:: Provided data

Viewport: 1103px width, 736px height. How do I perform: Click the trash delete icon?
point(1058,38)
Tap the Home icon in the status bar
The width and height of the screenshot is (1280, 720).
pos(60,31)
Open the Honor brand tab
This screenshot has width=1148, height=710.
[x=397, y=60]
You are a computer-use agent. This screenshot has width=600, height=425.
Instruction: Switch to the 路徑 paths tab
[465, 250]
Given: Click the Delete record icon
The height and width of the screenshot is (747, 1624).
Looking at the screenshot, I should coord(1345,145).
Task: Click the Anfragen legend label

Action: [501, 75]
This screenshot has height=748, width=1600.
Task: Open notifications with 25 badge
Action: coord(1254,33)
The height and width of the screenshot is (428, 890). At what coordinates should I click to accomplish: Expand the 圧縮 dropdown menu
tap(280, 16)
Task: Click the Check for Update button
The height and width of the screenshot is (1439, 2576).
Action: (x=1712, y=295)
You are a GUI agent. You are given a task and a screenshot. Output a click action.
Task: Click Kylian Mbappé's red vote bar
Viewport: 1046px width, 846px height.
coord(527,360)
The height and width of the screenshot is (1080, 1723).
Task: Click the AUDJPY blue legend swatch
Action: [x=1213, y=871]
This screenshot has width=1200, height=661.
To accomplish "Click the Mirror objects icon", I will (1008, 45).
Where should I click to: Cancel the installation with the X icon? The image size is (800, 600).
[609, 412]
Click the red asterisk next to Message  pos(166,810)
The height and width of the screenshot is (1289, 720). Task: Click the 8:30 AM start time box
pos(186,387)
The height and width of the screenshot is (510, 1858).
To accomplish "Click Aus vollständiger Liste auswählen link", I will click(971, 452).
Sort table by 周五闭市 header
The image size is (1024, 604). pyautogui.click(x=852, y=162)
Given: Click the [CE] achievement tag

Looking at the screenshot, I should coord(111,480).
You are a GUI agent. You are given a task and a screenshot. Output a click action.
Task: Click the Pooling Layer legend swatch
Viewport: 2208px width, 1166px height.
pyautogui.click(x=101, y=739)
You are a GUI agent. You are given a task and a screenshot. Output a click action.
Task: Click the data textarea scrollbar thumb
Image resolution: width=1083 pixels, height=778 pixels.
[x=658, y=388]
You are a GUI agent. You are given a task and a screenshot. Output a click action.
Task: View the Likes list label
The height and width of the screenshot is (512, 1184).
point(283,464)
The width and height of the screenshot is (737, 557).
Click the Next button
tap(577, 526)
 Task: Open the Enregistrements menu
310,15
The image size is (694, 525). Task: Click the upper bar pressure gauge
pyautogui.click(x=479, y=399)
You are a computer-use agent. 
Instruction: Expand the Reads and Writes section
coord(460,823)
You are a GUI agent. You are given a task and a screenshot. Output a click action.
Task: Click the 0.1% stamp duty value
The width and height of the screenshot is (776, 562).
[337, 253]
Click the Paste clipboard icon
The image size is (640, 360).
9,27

::::

**Request**: Could you transcribe every line of the records above exactly?

**In response**:
Viewport: 1103px width, 736px height. How do I perform: Click the trash delete icon?
point(1058,38)
Tap the Home icon in the status bar
The width and height of the screenshot is (1280, 720).
pos(60,31)
Open the Honor brand tab
This screenshot has width=1148, height=710.
[x=397, y=60]
You are a computer-use agent. This screenshot has width=600, height=425.
Instruction: Switch to the 路徑 paths tab
[465, 250]
Given: Click the Delete record icon
The height and width of the screenshot is (747, 1624).
Looking at the screenshot, I should coord(1345,145).
Task: Click the Anfragen legend label

Action: [501, 75]
This screenshot has height=748, width=1600.
Task: Open notifications with 25 badge
Action: coord(1254,33)
The height and width of the screenshot is (428, 890). At what coordinates should I click to accomplish: Expand the 圧縮 dropdown menu
tap(280, 16)
Task: Click the Check for Update button
The height and width of the screenshot is (1439, 2576).
Action: (x=1712, y=295)
You are a GUI agent. You are given a task and a screenshot. Output a click action.
Task: Click Kylian Mbappé's red vote bar
Viewport: 1046px width, 846px height.
coord(527,360)
The height and width of the screenshot is (1080, 1723).
Task: Click the AUDJPY blue legend swatch
Action: [x=1213, y=871]
This screenshot has width=1200, height=661.
To accomplish "Click the Mirror objects icon", I will (1008, 45).
Where should I click to: Cancel the installation with the X icon? The image size is (800, 600).
[609, 412]
Click the red asterisk next to Message  pos(166,810)
The height and width of the screenshot is (1289, 720). Task: Click the 8:30 AM start time box
pos(186,387)
The height and width of the screenshot is (510, 1858).
To accomplish "Click Aus vollständiger Liste auswählen link", I will click(971, 452).
Sort table by 周五闭市 header
The image size is (1024, 604). pyautogui.click(x=852, y=162)
Given: Click the [CE] achievement tag

Looking at the screenshot, I should coord(111,480).
You are a GUI agent. You are given a task and a screenshot. Output a click action.
Task: Click the Pooling Layer legend swatch
Viewport: 2208px width, 1166px height.
pyautogui.click(x=101, y=739)
You are a GUI agent. You are given a task and a screenshot. Output a click action.
Task: Click the data textarea scrollbar thumb
Image resolution: width=1083 pixels, height=778 pixels.
[x=658, y=388]
You are a GUI agent. You are given a task and a screenshot. Output a click action.
Task: View the Likes list label
The height and width of the screenshot is (512, 1184).
point(283,464)
The width and height of the screenshot is (737, 557).
Click the Next button
tap(577, 526)
 Task: Open the Enregistrements menu
310,15
The image size is (694, 525). Task: Click the upper bar pressure gauge
pyautogui.click(x=479, y=399)
You are a computer-use agent. 
Instruction: Expand the Reads and Writes section
coord(460,823)
You are a GUI agent. You are given a task and a screenshot. Output a click action.
Task: Click the 0.1% stamp duty value
The width and height of the screenshot is (776, 562).
[337, 253]
Click the Paste clipboard icon
The image size is (640, 360).
9,27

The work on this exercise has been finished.